La Comisión quiere que los puestos de trabajo y el valor económico permanezcan en los países de la UE. Anclando aquí la producción y el suministro se debe contener la presión sobre los precios. Bruselas subraya que el segmento de coches urbanos eléctricos pequeños y económicos no puede dejarse en manos de competidores extranjeros (sobre todo: asiáticos).
Muchas empresas automotrices europeas reconocen la importancia de los vehículos eléctricos pequeños, pero advierten que aún faltan condiciones adecuadas. Sin suficientes puntos de recarga en pueblos y ciudades, y a lo largo de autopistas, y sin energía a precio accesible, para el gran público el cambio de coches de combustión a eléctricos seguirá siendo un reto, advierte la industria.
Durante una reunión entre la Comisión Europea y las grandes automotrices alemanas, francesas e italianas, Bruselas confirmó nuevamente esa orientación: el futuro es eléctrico. Sobre todo la clase compacta y las furgonetas ligeras deben llegar al mercado más rápido, ya que es donde existe la mayor necesidad.
En los últimos años, los fabricantes europeos han invertido miles de millones en plataformas y tecnología eléctrica. Sin embargo, la demanda se ha estancado principalmente en las versiones más caras. Al mismo tiempo, fabricantes principalmente chinos, coreanos y japoneses han ganado terreno con modelos más económicos en el segmento urbano y comercial.

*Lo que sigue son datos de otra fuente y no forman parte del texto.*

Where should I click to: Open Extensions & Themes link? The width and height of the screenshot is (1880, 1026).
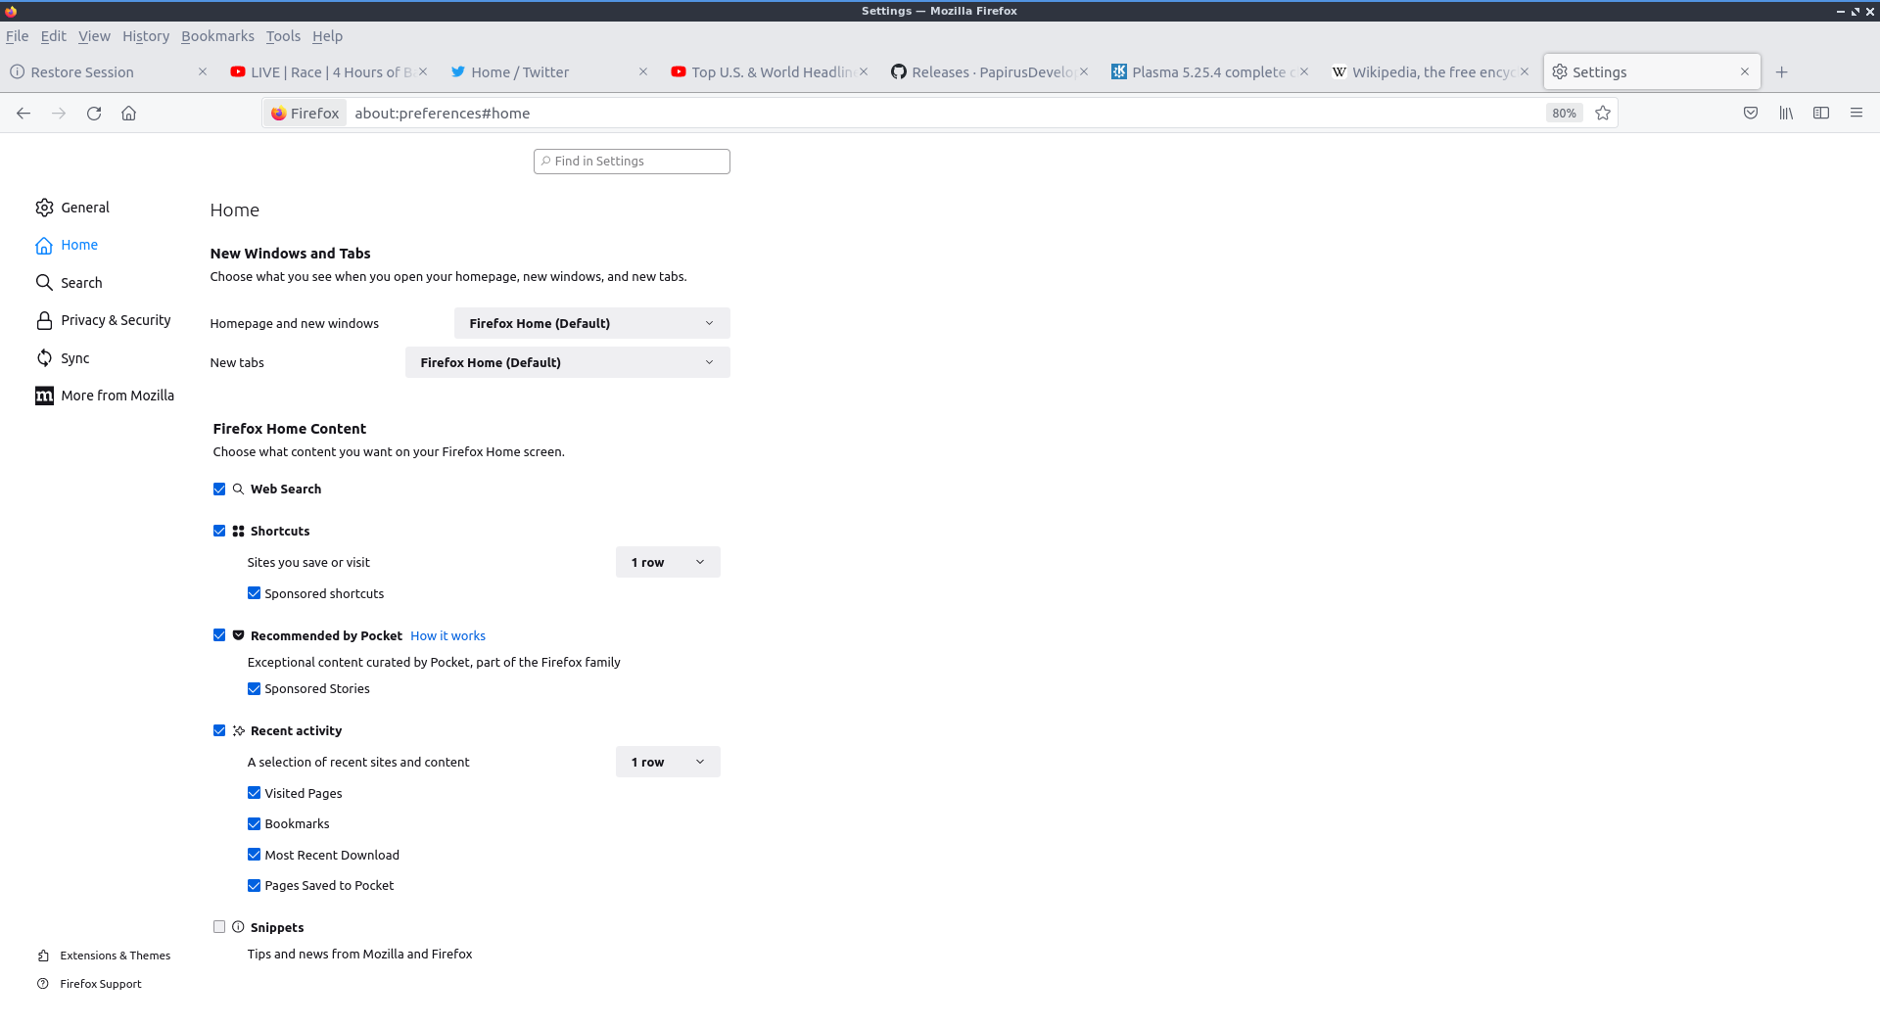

La solución está en la sencillez: coches más ligeros con baterías más pequeñas. Esto reduce los costes y el consumo energético. En combinación con más infraestructura de carga, el coche eléctrico puede así volverse accesible para muchos más europeos, afirma la Comisión Europea≥
La industria aboga por reglas que favorezcan los vehículos eléctricos pequeños. Piensa en subvenciones, menores impuestos o menos obstáculos burocráticos. Sin tales medidas sigue siendo difícil hacer rentables los modelos económicos en un mercado donde el precio marca la diferencia. Parece que Bruselas ahora está dispuesta a escuchar esa demanda.
Para Bruselas se trata de algo más que solo movilidad. Los coches urbanos eléctricos asequibles deben simultáneamente contribuir a los objetivos climáticos (menos contaminación), a la competitividad industrial (innovación) y a los intereses de los consumidores (conducción asequible). Si el plan tiene éxito, la “E” de eléctrico significará no solo energía y eficiencia, sino ante todo europeo.